J.C. Penney announced that as of February 1, all of its merchandise will be marked down at least 40 percent in order to give customers immediate bargain pricing without having to wait for sales.
In a typical year, the retailer—like most retailers—offers hundreds of sales. But J.C. Penney CEO Ron Johnson believes that customers will be attracted to more predictable pricing when the company makes it available.
“Pricing is actually a pretty simple and straightforward thing,” said Johnson. “Customers will not pay literally a penny more than the true value of the product.”
It’s a bold move for Johnson and his first major change since he was appointed CEO in November. His reputation might ease the minds of investors and skeptics, though—before joining J.C. Penney he worked as vice president of merchandising for Target and led the innovation of the Apple Retail Store and Genius Bar when he was the company’s Senior Vice President of Retail Operations from 2000-2007.
The new strategy will be implemented as follows:
-J.C. Penney will use sales data from last year to calculate new prices on merchandise that will be at least 40 percent lower than the previous year. Those items will be considered “Every Day” merchandise.

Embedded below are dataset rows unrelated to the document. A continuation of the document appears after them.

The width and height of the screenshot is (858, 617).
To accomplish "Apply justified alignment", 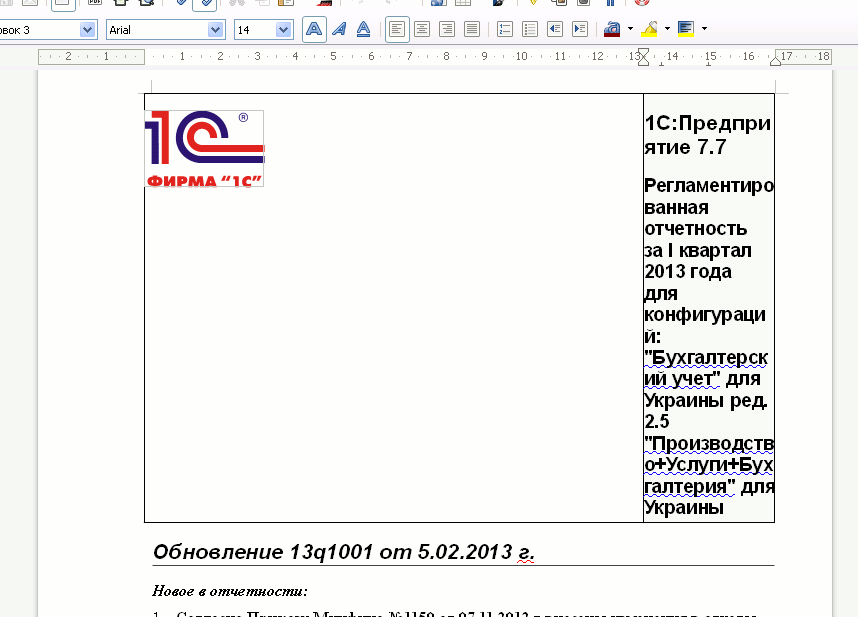I will [x=472, y=30].
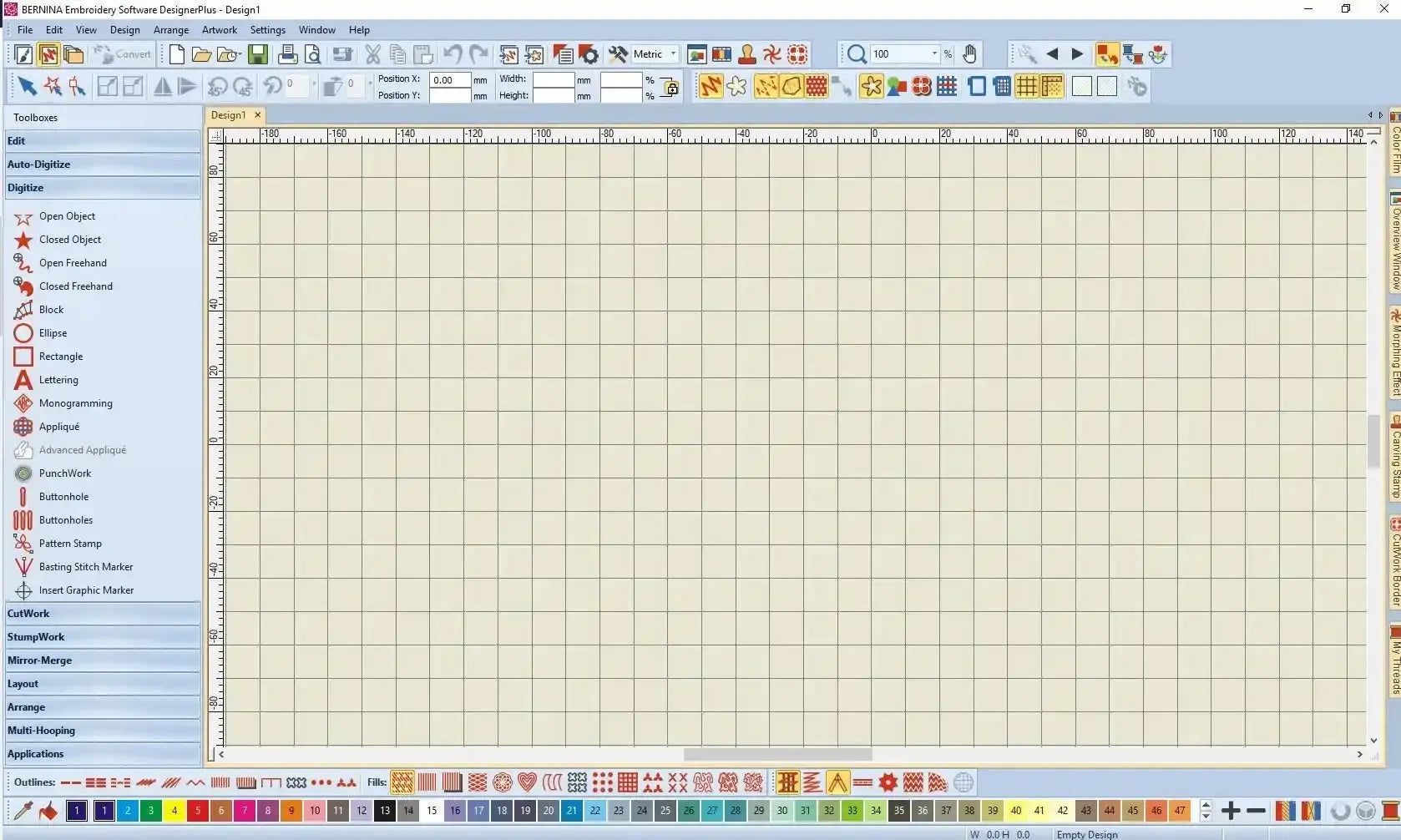Click the Convert button
This screenshot has width=1401, height=840.
(124, 55)
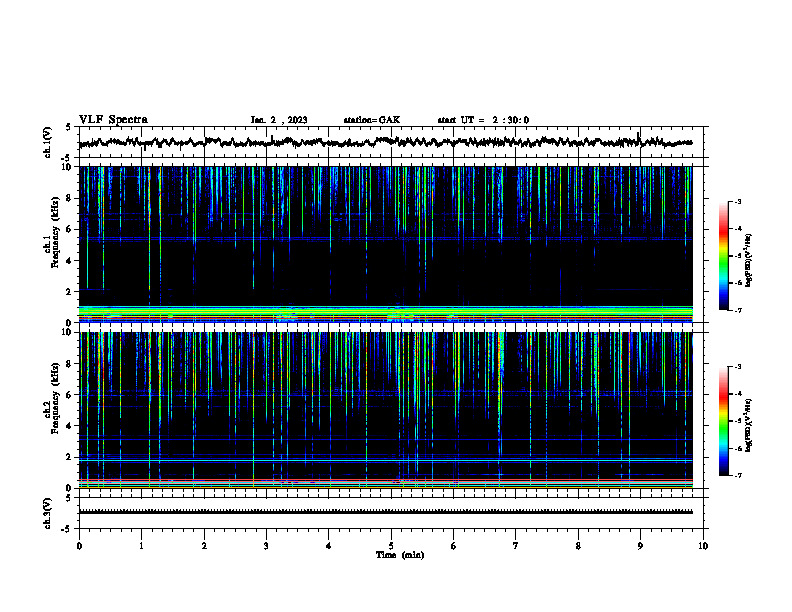792x612 pixels.
Task: Click the 10 minute tick on time axis
Action: pyautogui.click(x=703, y=546)
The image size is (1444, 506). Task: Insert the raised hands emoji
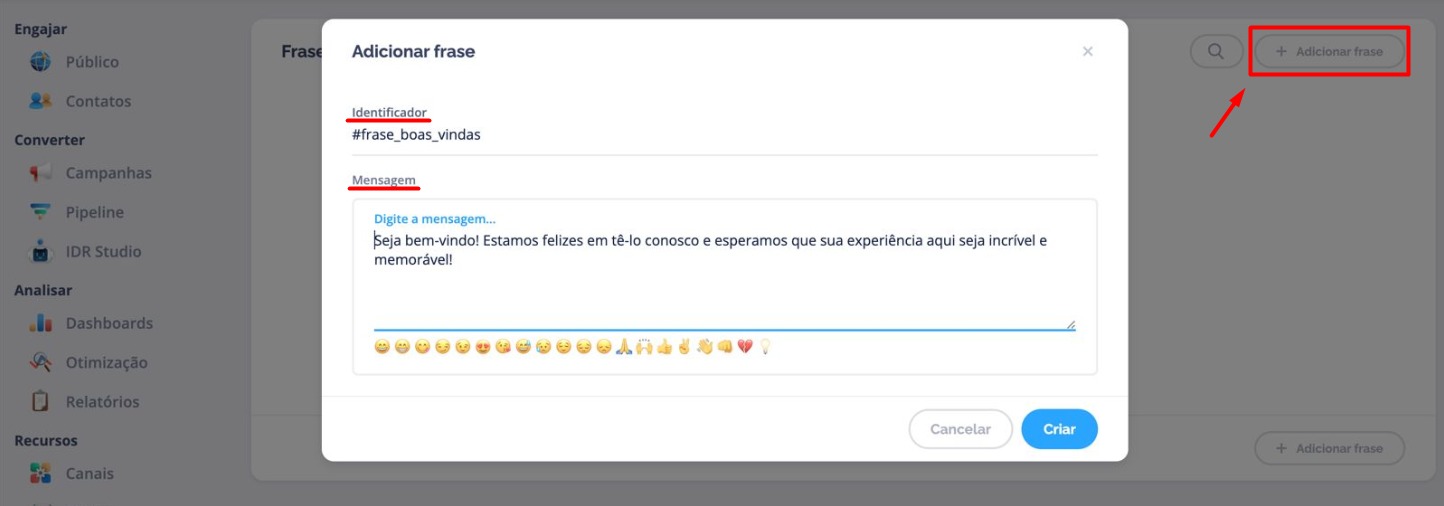(x=644, y=347)
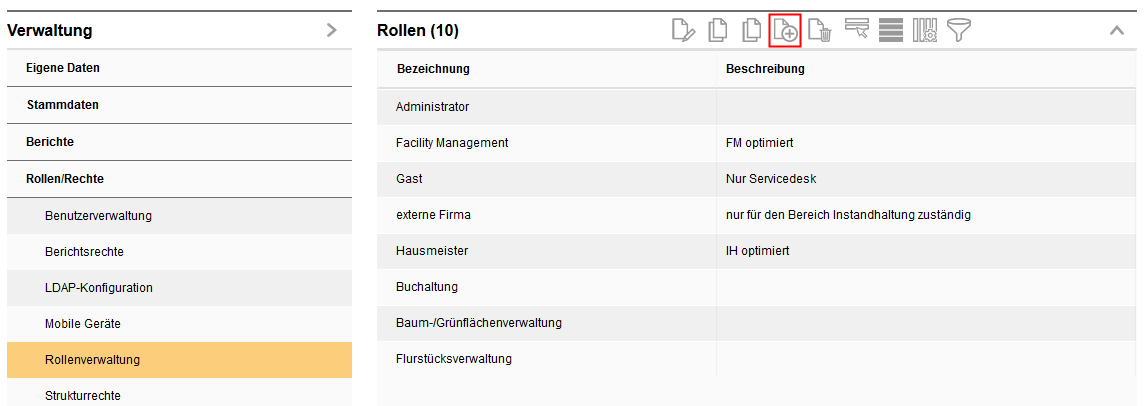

-Sales will still exist at J.C. Penney, but not nearly as often as before. The retailer will now pick certain items to go on sale for a “Month-Long Value.” Sales will typically coincide with a particular time of year—jewelry will be discounted during the month of February, holiday decorations will go on sale in November, etc.
-Clearance sales will be incorporated to push items that don’t sell, but not until the first and third Friday of each month, when Americans usually get paid. Clearance items will be tagged “Best Prices.”
-Instead of layering stickers on price tags each time an item is marked down, each item will get a brand new, shiny tag when its price is reduced, clearly indicating whether the item is an “Every Day,” “Month-Long” or “Best Price” value.
-The retailer is throwing out complicated prices like $9.99 and only using round, whole figures.
In addition, J.C. Penney’s new advertising campaign features a new logo, a 96-page monthly catalog and new spokeswoman Ellen DeGeneres.
Sound confusing? That’s because it is a bit confusing, and alien to the retail world, to boot. But J.C. Penney’s intention is to simplify its pricing system while boosting business.
“I have been struck by the extraordinary amount of promotional activity, which to me, didn’t feel like it was appropriate for a department store,” Johnson said. “Once you start to promote, the only way to beat a promotion was to make it bigger.”
J.C. Penney shoppers won’t get the rush of “One-Day Sales” and other flashy pricing gimmicks that other retailers provide, but they will have the calming satisfaction of knowing that J.C. Penney’s deals aren’t only pushed through a narrow window of opportunity.
So think of this as J.C. Penney’s attempt at Zen and the art of customer maintenance.
If this new system proves to be popular with shoppers and improves J.C. Penney’s revenue, the company will finally be able to breathe a sigh of relief. According to the Associated Press, J.C. Penney’s revenue at stores opened for at least a year rose only 0.7 percent during the 11 months through December 2011. Competitor Kohl’s rose 1.1 percent and Macy’s jumped up 5.4 percent.